[Rows from a dataset]
>> BEGIN
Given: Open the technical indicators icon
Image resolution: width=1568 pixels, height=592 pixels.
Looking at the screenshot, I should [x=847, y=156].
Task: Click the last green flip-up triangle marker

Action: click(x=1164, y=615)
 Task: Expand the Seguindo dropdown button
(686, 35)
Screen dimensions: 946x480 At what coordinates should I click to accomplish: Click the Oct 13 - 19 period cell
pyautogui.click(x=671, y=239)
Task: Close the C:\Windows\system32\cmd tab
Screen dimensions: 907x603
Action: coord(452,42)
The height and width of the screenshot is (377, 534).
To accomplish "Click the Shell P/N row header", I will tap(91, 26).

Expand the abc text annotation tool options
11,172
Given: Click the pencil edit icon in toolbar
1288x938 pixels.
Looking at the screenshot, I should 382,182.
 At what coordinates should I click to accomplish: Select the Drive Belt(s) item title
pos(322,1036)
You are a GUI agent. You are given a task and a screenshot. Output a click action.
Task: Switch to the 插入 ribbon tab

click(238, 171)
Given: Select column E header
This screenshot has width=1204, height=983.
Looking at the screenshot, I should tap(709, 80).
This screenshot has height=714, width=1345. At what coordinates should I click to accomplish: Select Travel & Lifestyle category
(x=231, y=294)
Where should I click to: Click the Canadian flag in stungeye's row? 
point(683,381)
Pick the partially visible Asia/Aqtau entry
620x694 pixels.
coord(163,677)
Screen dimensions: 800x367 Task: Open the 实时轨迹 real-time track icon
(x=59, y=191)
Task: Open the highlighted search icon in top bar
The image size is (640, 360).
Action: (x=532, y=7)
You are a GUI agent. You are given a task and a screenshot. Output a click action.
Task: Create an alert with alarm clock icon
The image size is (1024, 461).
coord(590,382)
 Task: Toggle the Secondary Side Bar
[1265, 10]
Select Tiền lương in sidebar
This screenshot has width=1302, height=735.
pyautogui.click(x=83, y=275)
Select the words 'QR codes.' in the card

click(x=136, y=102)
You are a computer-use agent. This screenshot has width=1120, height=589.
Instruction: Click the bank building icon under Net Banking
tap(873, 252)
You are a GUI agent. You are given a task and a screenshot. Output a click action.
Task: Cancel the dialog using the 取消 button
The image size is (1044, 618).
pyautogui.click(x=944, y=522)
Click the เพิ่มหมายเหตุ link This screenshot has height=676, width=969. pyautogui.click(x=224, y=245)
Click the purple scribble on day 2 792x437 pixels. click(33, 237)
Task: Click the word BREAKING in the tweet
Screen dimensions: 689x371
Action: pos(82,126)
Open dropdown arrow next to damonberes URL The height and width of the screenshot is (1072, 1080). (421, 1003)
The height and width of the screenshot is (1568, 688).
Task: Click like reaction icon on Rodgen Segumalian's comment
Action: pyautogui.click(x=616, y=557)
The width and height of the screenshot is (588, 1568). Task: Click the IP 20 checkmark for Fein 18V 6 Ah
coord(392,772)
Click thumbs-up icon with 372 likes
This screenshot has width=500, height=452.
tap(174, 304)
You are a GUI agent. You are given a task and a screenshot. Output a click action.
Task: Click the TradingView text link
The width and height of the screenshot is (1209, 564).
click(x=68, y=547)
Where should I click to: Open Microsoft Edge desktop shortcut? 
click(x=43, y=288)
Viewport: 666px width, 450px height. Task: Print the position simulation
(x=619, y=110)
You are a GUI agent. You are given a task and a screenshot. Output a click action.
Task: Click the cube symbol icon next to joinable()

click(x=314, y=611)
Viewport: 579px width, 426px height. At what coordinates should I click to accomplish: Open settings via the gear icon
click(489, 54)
>> END
Collect and copy every line above that contains the word "Where".

* Task result:
Where should I click to: Click the Canadian flag in stungeye's row? 
Where should I click to: Open Microsoft Edge desktop shortcut? 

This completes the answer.